The crisis has not been equally distributed, with states such as Uttar Pradesh and Maharashtra unprepared for the sudden spike in cases, quickly running out of medical oxygen, hospital space, and overwhelming the capacity of cremation sites, and with some state governments threatening those asking for oxygen or a hospital bed with national security laws. Others, such as Kerala and Odisha, were better prepared, and have been able to produce enough medical oxygen in this second wave to export it to other states.
India must now pursue a two-pronged strategy. First, the botched vaccination campaign must be rationalised and implemented with all due speed. There are two immediate bottlenecks to overcome: increasing vaccine supply (some of which should come from abroad) and setting up a distribution campaign that can cover not just urban but also rural and poorer citizens, who constitute more than 65% of the population (over 800 million people) but face a desperate scarcity of public health and primary care facilities. The government must work with local and primary health-care centres that know their communities and create an equitable distribution system for the vaccine.
Second, India must reduce SARS-CoV-2 transmission as much as possible while the vaccine is rolled out. As cases continue to mount, the government must publish accurate data in a timely manner, and forthrightly explain to the public what is happening and what is needed to bend the epidemic curve, including the possibility of a new federal lockdown. Genome sequencing needs to be expanded to better track, understand, and control emerging and more transmissible SARS-CoV-2 variants. Local governments have begun taking disease-containment measures, but the federal government has an essential role in explaining to the public the necessity of masking, social distancing, halting mass gatherings, voluntary quarantine, and testing. Modi's actions in attempting to stifle criticism and open discussion during the crisis are inexcusable.

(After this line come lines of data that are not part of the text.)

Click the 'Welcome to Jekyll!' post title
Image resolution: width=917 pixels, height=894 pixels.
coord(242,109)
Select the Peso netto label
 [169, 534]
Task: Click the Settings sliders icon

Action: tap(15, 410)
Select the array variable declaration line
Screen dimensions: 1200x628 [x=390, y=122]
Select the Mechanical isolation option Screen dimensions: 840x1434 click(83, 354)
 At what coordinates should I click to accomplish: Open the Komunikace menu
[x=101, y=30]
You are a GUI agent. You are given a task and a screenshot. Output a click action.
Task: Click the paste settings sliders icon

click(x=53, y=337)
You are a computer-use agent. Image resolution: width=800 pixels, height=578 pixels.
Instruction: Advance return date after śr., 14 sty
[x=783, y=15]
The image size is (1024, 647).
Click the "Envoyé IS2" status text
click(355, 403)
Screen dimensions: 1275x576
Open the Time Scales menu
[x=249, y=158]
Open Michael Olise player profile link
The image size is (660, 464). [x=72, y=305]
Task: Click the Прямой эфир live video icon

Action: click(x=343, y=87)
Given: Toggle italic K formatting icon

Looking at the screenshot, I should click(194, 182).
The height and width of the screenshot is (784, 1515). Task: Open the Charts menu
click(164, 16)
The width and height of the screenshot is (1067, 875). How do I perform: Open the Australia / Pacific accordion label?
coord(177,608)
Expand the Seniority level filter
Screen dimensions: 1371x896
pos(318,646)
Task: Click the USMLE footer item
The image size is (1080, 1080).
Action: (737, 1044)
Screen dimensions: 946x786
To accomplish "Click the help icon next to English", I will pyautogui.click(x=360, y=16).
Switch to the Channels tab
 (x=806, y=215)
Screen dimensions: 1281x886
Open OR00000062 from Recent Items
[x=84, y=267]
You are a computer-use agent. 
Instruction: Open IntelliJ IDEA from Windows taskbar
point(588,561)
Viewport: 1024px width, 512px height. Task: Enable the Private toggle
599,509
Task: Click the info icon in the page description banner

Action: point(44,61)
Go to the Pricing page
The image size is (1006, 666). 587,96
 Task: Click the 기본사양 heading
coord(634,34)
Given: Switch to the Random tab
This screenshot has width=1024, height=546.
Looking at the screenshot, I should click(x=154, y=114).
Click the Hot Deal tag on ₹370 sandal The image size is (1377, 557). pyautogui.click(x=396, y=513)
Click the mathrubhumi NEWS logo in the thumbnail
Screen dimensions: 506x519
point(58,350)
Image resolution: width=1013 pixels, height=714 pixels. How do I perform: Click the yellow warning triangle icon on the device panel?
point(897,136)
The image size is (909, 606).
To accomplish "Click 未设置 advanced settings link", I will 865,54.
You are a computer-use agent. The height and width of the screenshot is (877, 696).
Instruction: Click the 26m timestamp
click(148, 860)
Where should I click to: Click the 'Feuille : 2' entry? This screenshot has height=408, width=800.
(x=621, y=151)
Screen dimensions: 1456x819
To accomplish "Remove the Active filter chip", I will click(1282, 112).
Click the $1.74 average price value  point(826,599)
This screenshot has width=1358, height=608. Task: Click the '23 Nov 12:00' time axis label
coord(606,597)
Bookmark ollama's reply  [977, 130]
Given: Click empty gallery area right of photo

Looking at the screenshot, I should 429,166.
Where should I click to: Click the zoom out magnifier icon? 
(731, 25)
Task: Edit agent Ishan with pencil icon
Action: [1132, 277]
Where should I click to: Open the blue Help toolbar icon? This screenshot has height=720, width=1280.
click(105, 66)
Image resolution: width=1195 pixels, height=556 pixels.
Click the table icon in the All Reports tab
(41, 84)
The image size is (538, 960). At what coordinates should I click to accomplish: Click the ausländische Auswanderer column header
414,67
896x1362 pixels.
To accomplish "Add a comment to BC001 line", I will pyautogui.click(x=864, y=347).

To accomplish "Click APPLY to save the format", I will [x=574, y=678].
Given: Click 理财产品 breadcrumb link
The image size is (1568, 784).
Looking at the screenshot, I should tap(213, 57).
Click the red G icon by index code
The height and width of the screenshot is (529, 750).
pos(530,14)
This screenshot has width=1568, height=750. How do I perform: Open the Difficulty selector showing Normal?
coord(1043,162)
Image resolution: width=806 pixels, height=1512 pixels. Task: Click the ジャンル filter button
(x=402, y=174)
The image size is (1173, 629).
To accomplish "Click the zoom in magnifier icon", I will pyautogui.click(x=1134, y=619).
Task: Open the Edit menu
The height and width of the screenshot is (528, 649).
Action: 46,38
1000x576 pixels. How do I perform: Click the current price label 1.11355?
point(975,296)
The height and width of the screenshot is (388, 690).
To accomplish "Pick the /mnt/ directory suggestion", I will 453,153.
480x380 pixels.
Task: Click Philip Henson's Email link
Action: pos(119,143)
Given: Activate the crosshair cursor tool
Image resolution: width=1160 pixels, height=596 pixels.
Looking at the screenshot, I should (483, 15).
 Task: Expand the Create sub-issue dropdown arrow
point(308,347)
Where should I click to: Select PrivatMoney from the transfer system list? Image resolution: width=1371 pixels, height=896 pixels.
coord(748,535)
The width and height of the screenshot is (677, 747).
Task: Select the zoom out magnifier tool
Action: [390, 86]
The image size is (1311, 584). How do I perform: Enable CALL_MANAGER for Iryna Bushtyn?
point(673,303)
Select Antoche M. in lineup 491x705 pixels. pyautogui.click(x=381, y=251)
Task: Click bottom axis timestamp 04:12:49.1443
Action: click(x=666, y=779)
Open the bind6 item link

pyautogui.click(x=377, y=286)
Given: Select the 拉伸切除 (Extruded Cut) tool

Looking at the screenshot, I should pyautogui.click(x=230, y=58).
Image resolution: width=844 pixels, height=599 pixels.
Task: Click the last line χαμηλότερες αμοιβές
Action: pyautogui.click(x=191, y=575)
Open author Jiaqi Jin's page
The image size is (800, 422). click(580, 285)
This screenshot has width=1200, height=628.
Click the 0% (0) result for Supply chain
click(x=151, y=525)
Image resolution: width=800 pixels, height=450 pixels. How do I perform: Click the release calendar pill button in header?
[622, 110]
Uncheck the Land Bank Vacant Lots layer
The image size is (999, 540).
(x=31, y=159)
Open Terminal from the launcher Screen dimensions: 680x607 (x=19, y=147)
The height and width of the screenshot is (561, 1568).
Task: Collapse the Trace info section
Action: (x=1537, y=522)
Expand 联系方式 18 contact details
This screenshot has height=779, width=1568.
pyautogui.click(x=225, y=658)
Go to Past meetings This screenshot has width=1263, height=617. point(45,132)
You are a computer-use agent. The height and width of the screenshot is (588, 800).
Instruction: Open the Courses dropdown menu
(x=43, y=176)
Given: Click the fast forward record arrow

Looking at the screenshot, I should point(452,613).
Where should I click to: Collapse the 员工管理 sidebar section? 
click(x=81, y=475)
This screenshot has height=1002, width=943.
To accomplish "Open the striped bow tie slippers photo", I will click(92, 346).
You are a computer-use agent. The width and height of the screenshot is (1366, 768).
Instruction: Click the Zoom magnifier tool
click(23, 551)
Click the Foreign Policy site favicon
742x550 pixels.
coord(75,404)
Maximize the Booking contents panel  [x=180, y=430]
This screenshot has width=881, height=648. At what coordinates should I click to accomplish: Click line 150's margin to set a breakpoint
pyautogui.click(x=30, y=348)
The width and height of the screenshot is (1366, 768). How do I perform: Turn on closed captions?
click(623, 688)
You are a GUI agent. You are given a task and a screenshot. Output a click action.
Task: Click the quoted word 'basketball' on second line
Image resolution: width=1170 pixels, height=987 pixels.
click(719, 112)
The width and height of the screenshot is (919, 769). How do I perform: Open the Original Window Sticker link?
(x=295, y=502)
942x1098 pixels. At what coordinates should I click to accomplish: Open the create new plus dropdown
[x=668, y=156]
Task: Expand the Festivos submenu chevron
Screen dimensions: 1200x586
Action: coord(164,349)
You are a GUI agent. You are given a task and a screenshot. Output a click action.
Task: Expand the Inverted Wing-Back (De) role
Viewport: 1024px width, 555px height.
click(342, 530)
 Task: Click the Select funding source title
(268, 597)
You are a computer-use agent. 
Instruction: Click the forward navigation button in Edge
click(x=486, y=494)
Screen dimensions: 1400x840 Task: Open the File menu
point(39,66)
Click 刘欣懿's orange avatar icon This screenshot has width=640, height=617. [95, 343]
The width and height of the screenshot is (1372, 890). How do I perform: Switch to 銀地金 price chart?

The Institute for Health Metrics and Evaluation estimates that India will see a staggering 1 million deaths from COVID-19 by Aug 1. If that outcome were to happen, Modi's Government would be responsible for presiding over a self-inflicted national catastrophe. India squandered its early successes in controlling COVID-19. Until April, the government's COVID-19 taskforce had not met in months. The consequences of that decision are clear before us, and India must now restructure its response while the crisis rages. The success of that effort will depend on the government owning up to its mistakes, providing responsible leadership and transparency, and implementing a public health response that has science at its heart.